The US presidential election is one helluva show. For starters, where else would you have participants flinging more than $6 billion at the spectacle? Even the world's most expensive movies - such as Pirates of the Caribbean - had a mere $300 estimated budget.
Perhaps that's why the stars can't stay away. In 2012, we've had popette Katy Perry donning an array of rubber mini dresses emblazoned with pro-Obama messages. Bruce Springsteen rocked out for the President and Meat Loaf oh-so awkwardly serenaded Mitt Romney. Meanwhile, Clint Eastwood beamed in to attack Obama for using Air Force One … and speak to an empty chair.
But, with its rallies and speeches all decked out in red, white and blue and thousands of screaming ''fans'', even without the stars, the campaign was already showbiz enough. We'd be hard pressed to get that many people to a Springsteen concert in Australia, let alone to a political event.
The party conventions took all this, ramped up the screaming and added wives and families. That's right; you're not just getting celebrity and politics with your election. Here's some images of true love and domestic bliss!
In Tampa, Ann talked about how she loved her husband, before Mitt came on and talked about how amazing she was. And how he loved their many ''offsprings''. In Charlotte, Michelle talk about how she loved her husband before Barack came on and talked about how much he loved her. And how proud he was of their two girls.

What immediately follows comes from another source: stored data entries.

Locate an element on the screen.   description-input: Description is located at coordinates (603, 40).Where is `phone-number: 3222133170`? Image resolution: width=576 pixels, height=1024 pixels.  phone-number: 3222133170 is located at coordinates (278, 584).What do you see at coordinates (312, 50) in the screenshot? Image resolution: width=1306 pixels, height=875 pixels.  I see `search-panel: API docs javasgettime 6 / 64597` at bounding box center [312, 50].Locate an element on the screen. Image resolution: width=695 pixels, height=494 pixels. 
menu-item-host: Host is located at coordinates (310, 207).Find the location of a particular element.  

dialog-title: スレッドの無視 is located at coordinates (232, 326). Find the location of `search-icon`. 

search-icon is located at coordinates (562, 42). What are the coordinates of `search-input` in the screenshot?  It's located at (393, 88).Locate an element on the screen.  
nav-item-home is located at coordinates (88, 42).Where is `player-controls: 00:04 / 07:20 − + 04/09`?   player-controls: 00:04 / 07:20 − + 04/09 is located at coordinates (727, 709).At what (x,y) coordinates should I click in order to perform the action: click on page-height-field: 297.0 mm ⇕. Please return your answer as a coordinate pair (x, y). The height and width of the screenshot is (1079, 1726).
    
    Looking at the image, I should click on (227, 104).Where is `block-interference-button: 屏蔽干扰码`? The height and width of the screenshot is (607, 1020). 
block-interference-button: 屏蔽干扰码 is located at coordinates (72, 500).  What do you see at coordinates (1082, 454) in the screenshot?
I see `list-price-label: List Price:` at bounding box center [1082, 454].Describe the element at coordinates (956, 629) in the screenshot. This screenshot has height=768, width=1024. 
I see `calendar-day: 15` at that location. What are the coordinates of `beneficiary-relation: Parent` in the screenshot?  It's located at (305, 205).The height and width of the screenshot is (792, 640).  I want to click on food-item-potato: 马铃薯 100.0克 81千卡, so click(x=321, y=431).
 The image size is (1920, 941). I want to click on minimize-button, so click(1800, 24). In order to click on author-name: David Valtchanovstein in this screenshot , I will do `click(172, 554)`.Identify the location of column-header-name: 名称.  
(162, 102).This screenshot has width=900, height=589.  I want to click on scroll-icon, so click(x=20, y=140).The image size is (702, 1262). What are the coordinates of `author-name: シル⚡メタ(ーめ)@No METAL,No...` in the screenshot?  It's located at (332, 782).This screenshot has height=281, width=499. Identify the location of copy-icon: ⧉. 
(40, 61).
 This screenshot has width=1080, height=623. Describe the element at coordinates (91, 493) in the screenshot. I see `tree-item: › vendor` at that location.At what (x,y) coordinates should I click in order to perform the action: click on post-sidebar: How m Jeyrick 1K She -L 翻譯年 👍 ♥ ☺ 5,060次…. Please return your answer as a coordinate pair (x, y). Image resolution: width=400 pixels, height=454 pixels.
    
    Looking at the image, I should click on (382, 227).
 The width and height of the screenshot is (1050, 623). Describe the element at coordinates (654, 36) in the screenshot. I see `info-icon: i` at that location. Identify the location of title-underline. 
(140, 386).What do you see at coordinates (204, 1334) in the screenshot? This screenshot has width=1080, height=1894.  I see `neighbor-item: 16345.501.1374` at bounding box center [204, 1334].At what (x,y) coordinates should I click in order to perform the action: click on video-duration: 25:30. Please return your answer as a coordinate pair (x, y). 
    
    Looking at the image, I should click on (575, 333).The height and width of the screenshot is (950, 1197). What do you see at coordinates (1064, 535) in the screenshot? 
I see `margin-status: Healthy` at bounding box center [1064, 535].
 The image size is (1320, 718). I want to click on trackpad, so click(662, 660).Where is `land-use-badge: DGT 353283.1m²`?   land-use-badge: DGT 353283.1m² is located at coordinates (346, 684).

Add to this some sweeping political rhetoric. ''Now is the moment where we can stand up and say, 'I am an American, I make my destiny, we deserve better, my children deserve better', '' Romney informed the ecstatic crowd. Obama told an equally rapturous audience: ''Know this, America: our problems can be solved. Our challenges can be met. The path we offer may be harder, but it leads to a better place.''
Next, came the debates. In Australia, we struggle to get the leaders to commit to one lacklustre election debate. In the US, it's a best of three battle - and they matter!
In the first, an unprepared Obama stumbled badly as Romney put on his moderate hat and everyone started to think ''knife edge''.
This election just got real, people! Then, in the second debate, Romney said he had ''whole binders full of women'' when he was (ironically) trying to prove how much he cared about employing women in high-ranking jobs.
The Facebook group ''Whole Binders Full of Women'' now has about 352,000 likes and Romney will never live the comment down. Indeed, in US elections, gaffes aren't just any old gaffes. They are outrage-inducing, meme-producing, vote-changing wonders. See also: comments about rape not leading to pregnancy.
As November 6 drew ever closer, the polls looked tight and ''too close to call'' became the flavour of the month. Both leaders campaigned and campaigned right up until polling day (and you thought Tony Abbott was energetic). Romney even kept up his public push as the polls opened, while Obama sealed his bid with an actual tear.
As the first results started to roll in, calls of ''it's going to be a long night'' went into overdrive, before Obama slowly but surely - and then quickly but surely - ran away with the win.
In Boston, a rather devastated looking Romney (well, wouldn't you be?) told supporters that he would pray for the reinstated Obama.
In Chicago, Obama had people in goose bumps by telling them, ''Despite all the hardship we've been through, despite all the frustrations of Washington, I've never been more hopeful.''
In Australia, we have been transfixed by the US election show, with many of the campaign's key speeches and moments playing out live on our TVs, computer screens and social media feeds.
Along with much of the rest of the planet, we take a keen interest in what is going on in the country that still touts itself as the leader of the free world. Particularly when we count the US as our best diplomatic pal … and they are dangerously close to the edge of a fiscal cliff.
But, in a week when we have largely ignored an equally momentous leadership change in China (remember China?), we should remember that, despite the bright lights and big thrills of the greatest show on earth, we are not American.
Supposedly, we are living in an Asian century and we don't have a vote in their fight.
Judith Ireland is a Canberra Times journalist.